Introduction
Dry eye disease (DED) affects 5%-55% of people worldwide1. Chronic corneal pain is the most common symptom of DED, including burning, aching, dryness, and itching2. Although chronic corneal pain often falls outside the scope of DED therapy, reduces work productivity, impacts the quality of life and even psychological statement3, the underlying mechanism of chronic corneal pain related to DED remains unclear.
Interestingly, the corneal pain symptom severity does not correlate well with ocular surface findings, suggesting the pain symptoms might amplify during transferring to the higher nervous system. Recently, several studies have revealed central sensitization and neuroinflammation may contribute to the development of chronic corneal pain of DED4. The abnormal sensory message transmitted to the central nervous system (CNS) may affect the excitability of sensory neurons in associated brain regions and induce chronic pain symptoms. However, the representative brain areas of chronic corneal pain and cellular and molecular mechanisms have not been well screened and clarified. Rs-fMRI based on the blood oxygenation level-dependent (BOLD) signal could approve a novel approach to detect spontaneous neuronal activity in different brain regions. The amplitude of low-frequency fluctuation (ALFF) is an index of low-frequency oscillations representing the BOLD signal fluctuations in the gray matter. It features an optimal balance between test-retest reliability and replicability of all rs-fMRI indicators5,6. C-Fos has been reported as a marker of neuronal activity in specific areas of brain in pain models7. Thus, using ALFF and c-Fos to evaluate the differences in neuronal activity of brain between chronic corneal pain model and the sham may provide novel information about central sensitization mechanisms related to chronic corneal pain.

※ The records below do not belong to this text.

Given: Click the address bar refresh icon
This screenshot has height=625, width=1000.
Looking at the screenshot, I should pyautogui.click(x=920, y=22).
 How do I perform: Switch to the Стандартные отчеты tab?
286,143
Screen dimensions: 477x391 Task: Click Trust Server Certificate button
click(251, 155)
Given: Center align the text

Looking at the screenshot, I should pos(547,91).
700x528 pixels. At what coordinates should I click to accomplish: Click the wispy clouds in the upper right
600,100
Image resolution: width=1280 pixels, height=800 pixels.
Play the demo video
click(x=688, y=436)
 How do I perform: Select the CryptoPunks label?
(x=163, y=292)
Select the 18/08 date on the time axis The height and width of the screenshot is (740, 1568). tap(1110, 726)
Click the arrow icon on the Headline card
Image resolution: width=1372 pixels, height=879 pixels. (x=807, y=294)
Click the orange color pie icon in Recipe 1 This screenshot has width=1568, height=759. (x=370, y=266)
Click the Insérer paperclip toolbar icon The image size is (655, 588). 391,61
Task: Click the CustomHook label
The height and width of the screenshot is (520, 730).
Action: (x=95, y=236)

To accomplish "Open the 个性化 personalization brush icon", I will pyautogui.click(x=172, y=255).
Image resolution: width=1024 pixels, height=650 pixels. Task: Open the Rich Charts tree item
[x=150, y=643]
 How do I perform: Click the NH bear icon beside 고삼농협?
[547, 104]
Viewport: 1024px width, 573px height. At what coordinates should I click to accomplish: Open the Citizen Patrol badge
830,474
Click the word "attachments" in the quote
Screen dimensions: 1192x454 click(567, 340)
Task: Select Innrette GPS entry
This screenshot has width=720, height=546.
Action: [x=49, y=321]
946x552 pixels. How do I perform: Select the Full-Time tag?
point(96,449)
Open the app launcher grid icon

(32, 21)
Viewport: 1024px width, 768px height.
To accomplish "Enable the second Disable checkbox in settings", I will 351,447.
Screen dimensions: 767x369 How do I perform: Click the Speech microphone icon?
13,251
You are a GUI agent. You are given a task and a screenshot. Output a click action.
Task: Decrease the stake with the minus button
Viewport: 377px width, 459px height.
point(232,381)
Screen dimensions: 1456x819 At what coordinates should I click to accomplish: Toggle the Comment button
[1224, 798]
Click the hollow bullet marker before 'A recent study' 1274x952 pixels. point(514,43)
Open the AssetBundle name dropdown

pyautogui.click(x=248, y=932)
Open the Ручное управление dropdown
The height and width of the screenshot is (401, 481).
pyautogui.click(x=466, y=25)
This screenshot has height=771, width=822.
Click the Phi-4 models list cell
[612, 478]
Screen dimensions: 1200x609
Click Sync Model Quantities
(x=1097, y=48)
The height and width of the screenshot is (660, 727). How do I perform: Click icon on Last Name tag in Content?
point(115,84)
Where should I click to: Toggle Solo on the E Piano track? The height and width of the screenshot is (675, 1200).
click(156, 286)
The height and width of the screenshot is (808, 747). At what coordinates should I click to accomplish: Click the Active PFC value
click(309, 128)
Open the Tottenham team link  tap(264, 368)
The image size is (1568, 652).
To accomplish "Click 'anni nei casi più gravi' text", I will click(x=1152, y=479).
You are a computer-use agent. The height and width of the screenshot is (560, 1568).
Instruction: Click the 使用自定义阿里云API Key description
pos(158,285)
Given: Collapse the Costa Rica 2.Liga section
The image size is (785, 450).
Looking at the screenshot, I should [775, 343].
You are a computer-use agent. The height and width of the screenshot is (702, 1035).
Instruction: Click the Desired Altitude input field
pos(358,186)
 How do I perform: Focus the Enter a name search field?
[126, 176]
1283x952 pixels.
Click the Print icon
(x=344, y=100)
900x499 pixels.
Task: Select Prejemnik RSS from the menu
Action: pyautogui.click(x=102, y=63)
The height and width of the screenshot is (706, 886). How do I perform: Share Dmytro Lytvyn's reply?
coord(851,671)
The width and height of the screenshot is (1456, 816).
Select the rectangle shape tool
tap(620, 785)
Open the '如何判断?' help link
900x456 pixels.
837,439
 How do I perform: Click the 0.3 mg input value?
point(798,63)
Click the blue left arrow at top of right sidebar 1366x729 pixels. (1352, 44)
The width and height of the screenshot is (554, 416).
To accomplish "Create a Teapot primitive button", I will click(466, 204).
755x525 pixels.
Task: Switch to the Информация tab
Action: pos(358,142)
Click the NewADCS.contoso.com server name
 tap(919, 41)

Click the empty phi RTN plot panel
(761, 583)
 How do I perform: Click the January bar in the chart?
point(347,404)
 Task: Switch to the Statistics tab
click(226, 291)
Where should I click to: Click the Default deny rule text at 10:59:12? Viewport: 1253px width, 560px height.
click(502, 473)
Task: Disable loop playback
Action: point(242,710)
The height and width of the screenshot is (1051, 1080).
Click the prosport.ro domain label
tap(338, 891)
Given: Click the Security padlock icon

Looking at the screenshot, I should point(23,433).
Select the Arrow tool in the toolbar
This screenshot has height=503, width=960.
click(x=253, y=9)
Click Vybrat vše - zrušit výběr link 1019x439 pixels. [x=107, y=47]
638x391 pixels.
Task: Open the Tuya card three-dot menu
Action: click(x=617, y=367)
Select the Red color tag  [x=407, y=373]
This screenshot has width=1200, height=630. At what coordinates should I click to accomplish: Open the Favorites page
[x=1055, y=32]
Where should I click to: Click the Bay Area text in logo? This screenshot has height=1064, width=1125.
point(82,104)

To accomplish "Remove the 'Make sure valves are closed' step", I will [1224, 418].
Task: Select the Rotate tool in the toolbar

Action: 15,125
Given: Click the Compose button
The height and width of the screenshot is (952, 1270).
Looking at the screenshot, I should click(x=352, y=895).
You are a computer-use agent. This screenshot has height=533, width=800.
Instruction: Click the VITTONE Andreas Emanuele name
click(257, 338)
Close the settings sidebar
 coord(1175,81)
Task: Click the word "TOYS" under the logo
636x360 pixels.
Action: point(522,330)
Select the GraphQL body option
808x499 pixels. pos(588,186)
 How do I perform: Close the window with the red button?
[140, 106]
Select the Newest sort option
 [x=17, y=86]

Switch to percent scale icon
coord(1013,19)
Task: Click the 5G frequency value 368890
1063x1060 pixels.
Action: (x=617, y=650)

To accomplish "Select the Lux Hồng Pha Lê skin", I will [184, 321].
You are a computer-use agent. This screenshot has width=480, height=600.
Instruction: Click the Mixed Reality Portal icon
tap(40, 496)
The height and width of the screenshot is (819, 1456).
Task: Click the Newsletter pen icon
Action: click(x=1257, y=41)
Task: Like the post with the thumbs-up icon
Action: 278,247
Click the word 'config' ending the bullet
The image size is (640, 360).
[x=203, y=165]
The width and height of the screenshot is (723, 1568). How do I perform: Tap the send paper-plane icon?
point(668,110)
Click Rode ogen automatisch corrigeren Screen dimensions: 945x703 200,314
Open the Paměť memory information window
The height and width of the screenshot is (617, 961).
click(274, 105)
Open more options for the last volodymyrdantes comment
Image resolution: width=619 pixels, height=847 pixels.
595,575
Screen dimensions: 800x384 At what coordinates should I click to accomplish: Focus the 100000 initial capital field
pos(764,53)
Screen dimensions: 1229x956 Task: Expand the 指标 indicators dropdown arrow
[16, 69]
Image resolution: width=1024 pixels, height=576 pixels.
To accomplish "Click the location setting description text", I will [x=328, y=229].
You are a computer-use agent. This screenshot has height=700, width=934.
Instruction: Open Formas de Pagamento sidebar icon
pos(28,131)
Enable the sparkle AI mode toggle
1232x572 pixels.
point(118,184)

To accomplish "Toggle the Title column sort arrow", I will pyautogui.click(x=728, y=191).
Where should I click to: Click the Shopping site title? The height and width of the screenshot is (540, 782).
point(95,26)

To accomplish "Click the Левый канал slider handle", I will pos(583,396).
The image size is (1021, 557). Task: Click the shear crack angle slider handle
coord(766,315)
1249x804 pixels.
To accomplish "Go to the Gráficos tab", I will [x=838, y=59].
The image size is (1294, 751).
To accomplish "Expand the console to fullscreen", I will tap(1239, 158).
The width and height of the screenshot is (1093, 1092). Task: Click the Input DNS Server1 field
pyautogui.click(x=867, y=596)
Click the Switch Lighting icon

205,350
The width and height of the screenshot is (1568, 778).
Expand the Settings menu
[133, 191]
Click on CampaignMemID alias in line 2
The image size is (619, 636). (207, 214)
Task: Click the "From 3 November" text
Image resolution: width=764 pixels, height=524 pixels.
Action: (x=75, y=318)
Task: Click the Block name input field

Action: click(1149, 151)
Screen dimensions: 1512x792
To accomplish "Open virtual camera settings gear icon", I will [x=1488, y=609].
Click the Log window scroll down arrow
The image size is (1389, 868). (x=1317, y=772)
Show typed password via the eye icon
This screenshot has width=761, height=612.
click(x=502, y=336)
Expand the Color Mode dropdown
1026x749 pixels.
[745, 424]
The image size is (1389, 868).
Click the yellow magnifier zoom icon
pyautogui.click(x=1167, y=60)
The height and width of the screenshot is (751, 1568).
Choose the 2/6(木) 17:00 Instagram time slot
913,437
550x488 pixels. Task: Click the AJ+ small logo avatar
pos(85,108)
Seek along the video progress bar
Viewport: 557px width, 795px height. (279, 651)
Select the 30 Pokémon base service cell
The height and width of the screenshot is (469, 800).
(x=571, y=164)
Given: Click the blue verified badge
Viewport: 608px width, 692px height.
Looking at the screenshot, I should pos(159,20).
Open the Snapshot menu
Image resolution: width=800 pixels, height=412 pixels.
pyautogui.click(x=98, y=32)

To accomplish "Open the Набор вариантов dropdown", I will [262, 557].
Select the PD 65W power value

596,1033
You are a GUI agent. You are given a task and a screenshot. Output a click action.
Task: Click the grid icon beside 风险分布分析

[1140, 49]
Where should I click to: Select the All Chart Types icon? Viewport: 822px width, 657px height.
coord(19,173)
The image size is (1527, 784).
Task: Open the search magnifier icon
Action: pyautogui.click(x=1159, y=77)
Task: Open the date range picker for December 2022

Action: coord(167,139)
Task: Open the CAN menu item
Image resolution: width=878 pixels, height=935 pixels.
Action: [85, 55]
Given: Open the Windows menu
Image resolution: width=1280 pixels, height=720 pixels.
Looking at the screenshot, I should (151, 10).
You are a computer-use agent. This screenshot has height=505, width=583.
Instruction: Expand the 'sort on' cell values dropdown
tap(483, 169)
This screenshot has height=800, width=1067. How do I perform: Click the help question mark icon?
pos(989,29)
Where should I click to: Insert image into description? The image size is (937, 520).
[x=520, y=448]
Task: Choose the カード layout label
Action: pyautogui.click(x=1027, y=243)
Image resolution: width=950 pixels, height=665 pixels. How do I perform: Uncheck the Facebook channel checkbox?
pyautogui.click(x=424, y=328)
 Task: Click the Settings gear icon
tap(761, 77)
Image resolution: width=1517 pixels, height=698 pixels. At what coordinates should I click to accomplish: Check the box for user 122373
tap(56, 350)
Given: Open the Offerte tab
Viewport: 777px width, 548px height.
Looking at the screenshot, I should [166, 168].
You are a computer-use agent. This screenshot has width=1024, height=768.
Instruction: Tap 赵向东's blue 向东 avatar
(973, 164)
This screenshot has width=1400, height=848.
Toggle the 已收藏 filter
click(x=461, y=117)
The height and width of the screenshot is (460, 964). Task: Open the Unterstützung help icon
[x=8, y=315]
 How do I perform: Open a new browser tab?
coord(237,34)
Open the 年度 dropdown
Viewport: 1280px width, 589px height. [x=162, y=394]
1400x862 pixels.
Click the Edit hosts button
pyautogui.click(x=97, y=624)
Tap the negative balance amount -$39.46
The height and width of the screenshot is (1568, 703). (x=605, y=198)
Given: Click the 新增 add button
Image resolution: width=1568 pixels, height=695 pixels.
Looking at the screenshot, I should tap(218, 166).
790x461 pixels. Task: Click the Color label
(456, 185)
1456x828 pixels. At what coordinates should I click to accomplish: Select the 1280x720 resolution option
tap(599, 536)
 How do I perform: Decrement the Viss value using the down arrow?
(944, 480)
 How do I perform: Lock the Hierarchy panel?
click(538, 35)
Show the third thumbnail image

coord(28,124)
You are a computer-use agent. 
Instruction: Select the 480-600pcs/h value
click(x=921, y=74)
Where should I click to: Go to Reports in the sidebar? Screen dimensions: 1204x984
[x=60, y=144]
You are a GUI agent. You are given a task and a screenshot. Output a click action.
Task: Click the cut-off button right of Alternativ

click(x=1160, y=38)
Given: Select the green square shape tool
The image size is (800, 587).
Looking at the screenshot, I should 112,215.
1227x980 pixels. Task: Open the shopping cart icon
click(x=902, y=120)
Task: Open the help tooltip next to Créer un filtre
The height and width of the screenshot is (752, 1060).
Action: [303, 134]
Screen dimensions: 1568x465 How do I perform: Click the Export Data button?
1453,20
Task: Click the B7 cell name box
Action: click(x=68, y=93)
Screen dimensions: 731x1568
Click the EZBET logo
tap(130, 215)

In the present study, we established a model of DED by excising extra orbital glands and confirmed the changes in mechanical and chemical pain thresholds. Meanwhile, rs-fMRI was performed to investigate the alternation of brain functional activity related to chronic corneal pain. Next, c-Fos was tested in higher ALFF value brain regions. Finally, brain derived neurotrophic factor (BDNF) and the secretion of proinflammatory molecules in higher ALFF value brain regions were also explored to determine their contribution to the central sensitization mechanism. Our results provide a novel insight into the contribution of CNS to chronic corneal pain.